Recognizing that the ink cartridges and the special VideoWriter floppies (which included a 50,000 word dictionary) were ephemeral, the application designed included the ability for the VideoWriter to recognize blank 3-1/2" floppies and format them for VideoWriter use (although without the dictionary feature). Also, the non-reusable thermal transfer ink cartridge can be removed from the printer mechanism, in which case the VideoWriter will print to standard thermal paper sheets, thus allowing the system to be used up to the current day. Although the VideoWriter has the capability to accept program disks, none were ever sold, although game designer Bob Harris designed several entertaining apps, such as an acrostic solver.

The groups that became PHIS included the Philips division that invented laser disc technology and designed the first laser video disc player (Bob Gepp was the project manager of this effort). After specifying, along with partner Sony, the fundamental specs for CD music and CD-ROM (the so-called Red, Yellow, and Green Books), the storage area was split off into Philips LMS (Laser/Magnetic Storage), which eventually moved from the PHIS office location to Colorado, forming the nucleus of what would become the storage products industry there. Meanwhile, the Odyssey group had finished designing the next generation Odyssey console as well as the C9000 personal computer system, which would have been the first CD-ROM-based and GUI-based Unix-family system in the personal computer industry. According to PHIS president Lou Arpino, referring to game consoles and PCs: "It's just a Cabbage-Patch Doll phenomenon"—and thus dropping all products except the VideoWriter.

==Design==
Based on a 1984 motherboard design by PHIS engineer Dan Murphy, that was elegantly simple and able to be manufactured for $25, the VideoWriter used the Hitachi HD64180 or National Semiconductor NSC800N CPU, clones of the Zilog Z80 with a unique pinout, along with an NCR 7250 video controller. The system included 16K RAM, 64K ROM, a 3-1/2" floppy disk drive (possibly the third system to use one after the 1983 ACT Apricot then the 1984 Macintosh), and an integral thermal transfer dot matrix printer. While designed originally to sell for $399, parts were sourced in Europe and Asia that were greatly affected by the inflation that plagued this period in time, and thus it ended up selling in the U.S. for $799 (less than the IBM PC at $1500 or Mac at $2500).

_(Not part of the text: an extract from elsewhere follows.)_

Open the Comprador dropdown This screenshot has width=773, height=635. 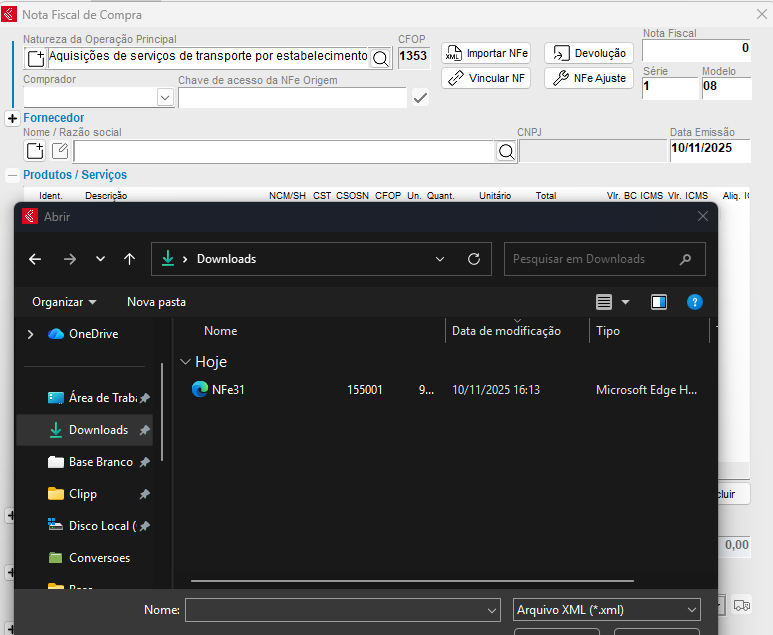coord(165,97)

The industrial design for the exterior was created by Duncan Copeland, a Philips designer from Europe assigned to the PHIS operation in Knoxville, Tennessee. The application and thus keyboard layout was designed by Greg L. Weinstein, inspired by the Ashton-Tate MultiMate Advantage software for the IBM PC. Project Manager was Robert S. (Bob) Gepp, lead software engineer was Rexford A. (Rex) Battenberg, and lead developer of the custom operating system was Nicholas (Nick) Vigorito. It was manufactured at the Philips factory in Vienna, originally at the rate of 11 systems/hour, although some of the inventory was remanufactured at the master Magnavox North American warehouse in Jefferson City, Tennessee (an hour away from the PHIS offices).

===Floppy format===
The 3-1/2" floppy disk format was proprietary, utilizing single-sided, double-density (80 tracks, 18 sectors/track, 256 byte sectors) resulting in 360 KB storage.

===Smart Keyboard===
Although never released, an accessory, named the VideoWriter Smart Keyboard, was well under design at the time of PHIS's shut-down in 1988, principally by Greg Weinstein. The Smart Keyboard was to be roughly 8-1/2 by 11 inches, one inch thick, with a flip-open and adjustable 8-row by 80-column display, a full keyboard, and special function keys. It included the ability to hold over 20 pages of typing, and would have provided a calculator, multi-alarm clock, calculator, and several other convenience functions. When connected to the VideoWriter itself through the RJ14 keyboard connector, documents could be uploaded to the VideoWriter's floppy disk and printed. The hardware chassis was from Kyocera, and was essentially the same as the Radio Shack TRS-80 Model 100 portable computer.